Avec un score de 29/100 dans l’édition 2025 de l’Indice de perception de la corruption de Transparency International, le Gabon s’installe durablement dans la zone des pays à forte corruption perçue. En dessous de la moyenne mondiale (42/100) et sous la moyenne d’Afrique subsaharienne (32/100), le pays confirme une vulnérabilité structurelle en matière de gouvernance publique. Ce niveau de notation place Libreville dans le groupe des économies où les risques institutionnels pèsent lourdement sur l’environnement des affaires.
Au-delà du symbole, le score de 29/100 envoie un signal aux investisseurs. Dans les modèles d’évaluation du risque pays, la qualité institutionnelle agit directement sur le coût du capital. Une perception élevée de corruption accroît les primes de risque, renchérit l’accès aux financements extérieurs et fragilise la crédibilité budgétaire. Dans un contexte de tension sur les finances publiques et de dépendance aux recettes extractives, cette perception devient un facteur macroéconomique à part entière.
Le rapport souligne que les pays affichant de faibles scores cumulent généralement trois fragilités : justice peu indépendante, contrôles budgétaires insuffisants et espace civique restreint.
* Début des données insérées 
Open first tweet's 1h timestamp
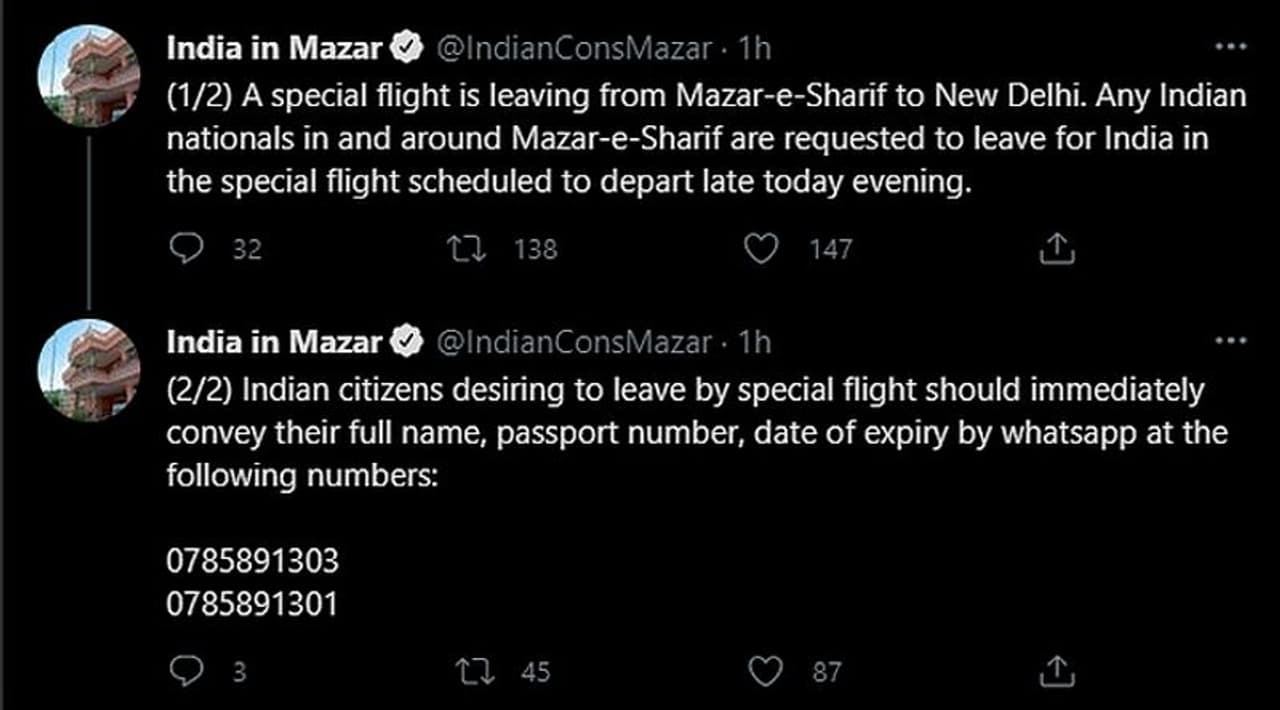The width and height of the screenshot is (1280, 710). click(x=754, y=48)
Ces éléments alimentent un cercle auto-entretenu : faibles mécanismes de redevabilité, soupçons de favoritisme dans l’allocation des ressources, et perte progressive de confiance des acteurs économiques. Pour le Gabon, l’enjeu dépasse l’image. Il touche à la soutenabilité des politiques publiques.
La corrélation établie entre corruption perçue et qualité des services publics n’est pas neutre. Les pays à faible score enregistrent en moyenne une efficacité moindre dans la santé, l’éducation et la gestion des infrastructures. À long terme, cela se traduit par une érosion du capital humain et une compétitivité affaiblie. Pour une économie cherchant à diversifier ses moteurs de croissance, cette variable institutionnelle devient centrale.
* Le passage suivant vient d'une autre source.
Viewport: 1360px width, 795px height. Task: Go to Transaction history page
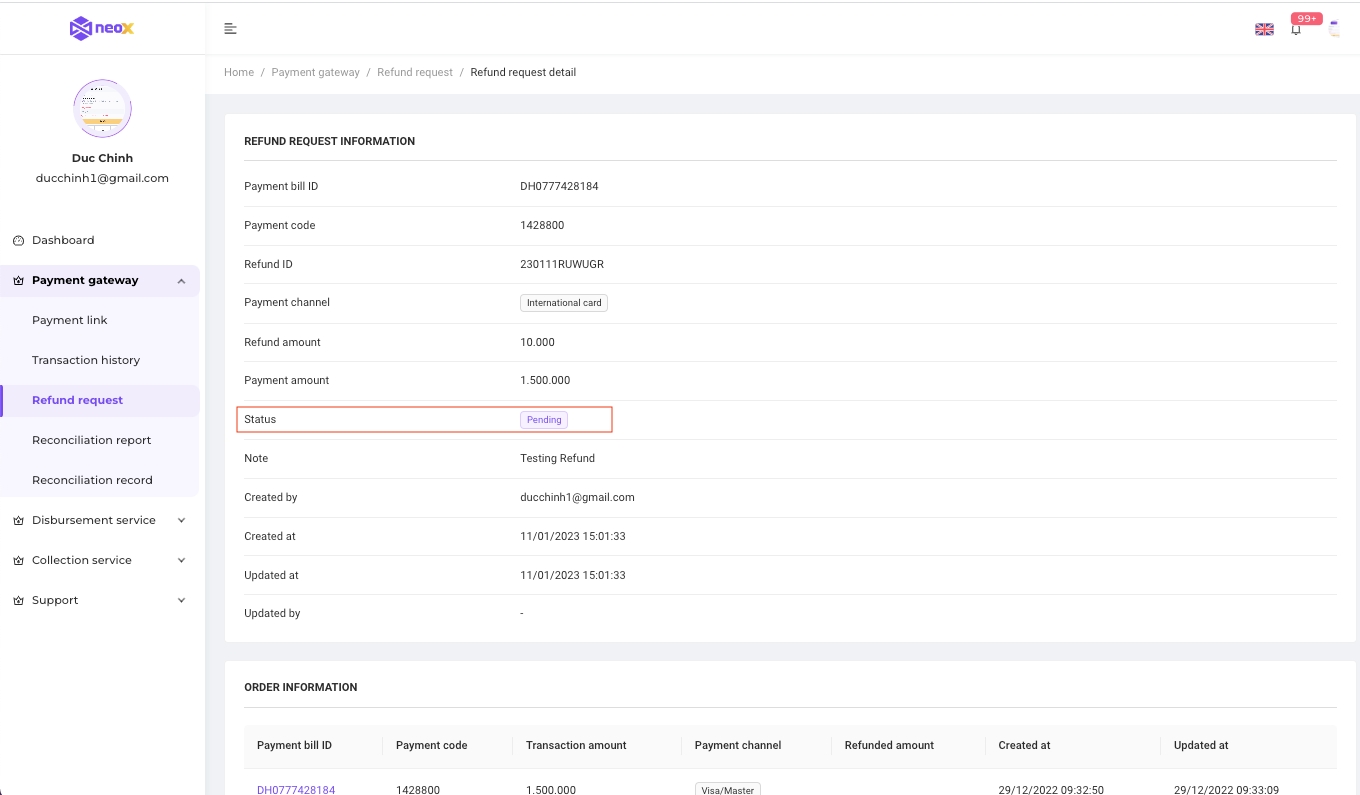[86, 360]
Le rapport 2025 de Transparency International agit donc comme un baromètre. Il ne mesure pas des affaires judiciaires spécifiques, mais la confiance globale dans l’intégrité du secteur public. Pour le Gabon, la trajectoire future dépendra de la capacité à renforcer les institutions de contrôle, à sécuriser les finances publiques et à crédibiliser l’État de droit. Sans inflexion structurelle, le coût économique de la défiance pourrait s’amplifier.